Отчуждённость героя отражается в его системе понимания красоты,
ностальгического стремления к «невозвратимой юности», которое символизирует
для него горбун, живущий в подвале напротив консерватории. В пространственных
координатах подвала и консерватории как концептов низа и верха символизированы
проза и поэзия, уродство и красота. Этот горбун не только изящен и грациозен.
Олицетворение «тончайшей психологической паутины – гордости, защищённой
глумлением, и стыда, прикрытого балаганом» [1957 / 1967], делает двух горбунов
пленниками внутренней свободы, внутренними эмигрантами, диссидентами.

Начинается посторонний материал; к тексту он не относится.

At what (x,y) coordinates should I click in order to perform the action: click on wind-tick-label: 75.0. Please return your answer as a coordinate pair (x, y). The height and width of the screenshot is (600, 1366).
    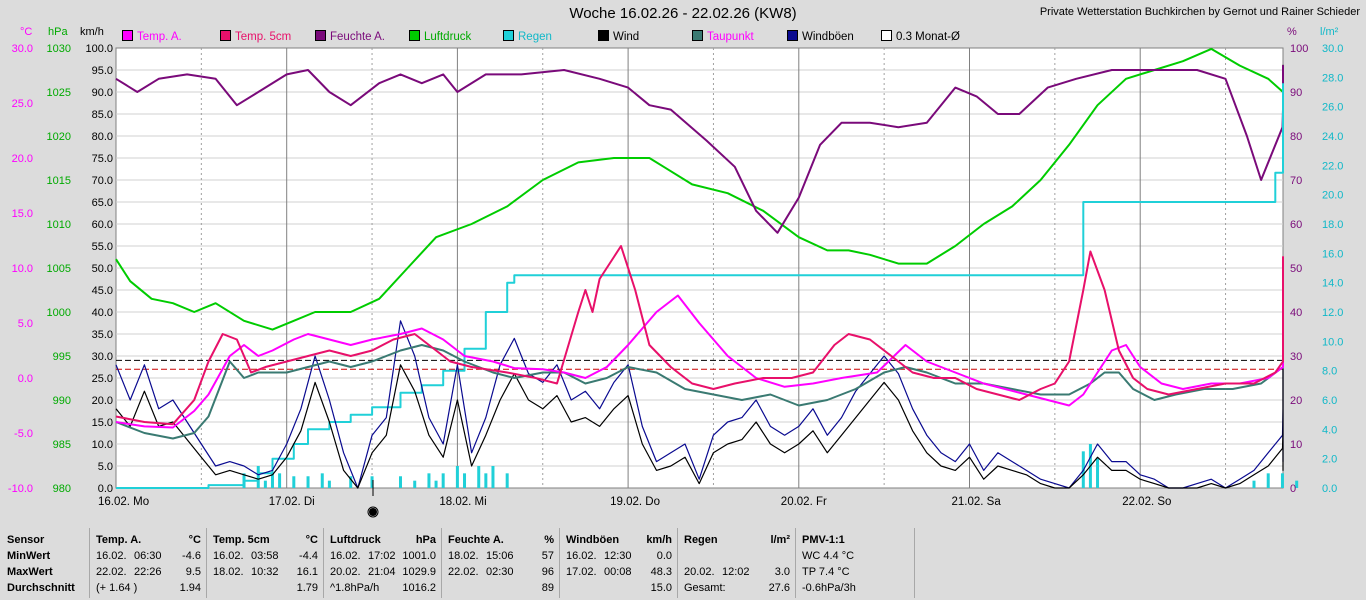
    Looking at the image, I should click on (102, 159).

Подлинное отвращение вызывает другой женский образ, спутница второго
горбуна. Если в телесном описании Вероники впечатление ужаса было сопряжено
с визуальным восприятием, то обонятельно-осязательная доминанта в создании
чувственного отвращения: «Даже экскременты у неё пахнут духами, а не варёным
картофелем и домашним уютом, как это обыкновенно бывает. А мочится она
чистейшим одеколоном, и в такой обстановке бедный Леопольд скоро завянет»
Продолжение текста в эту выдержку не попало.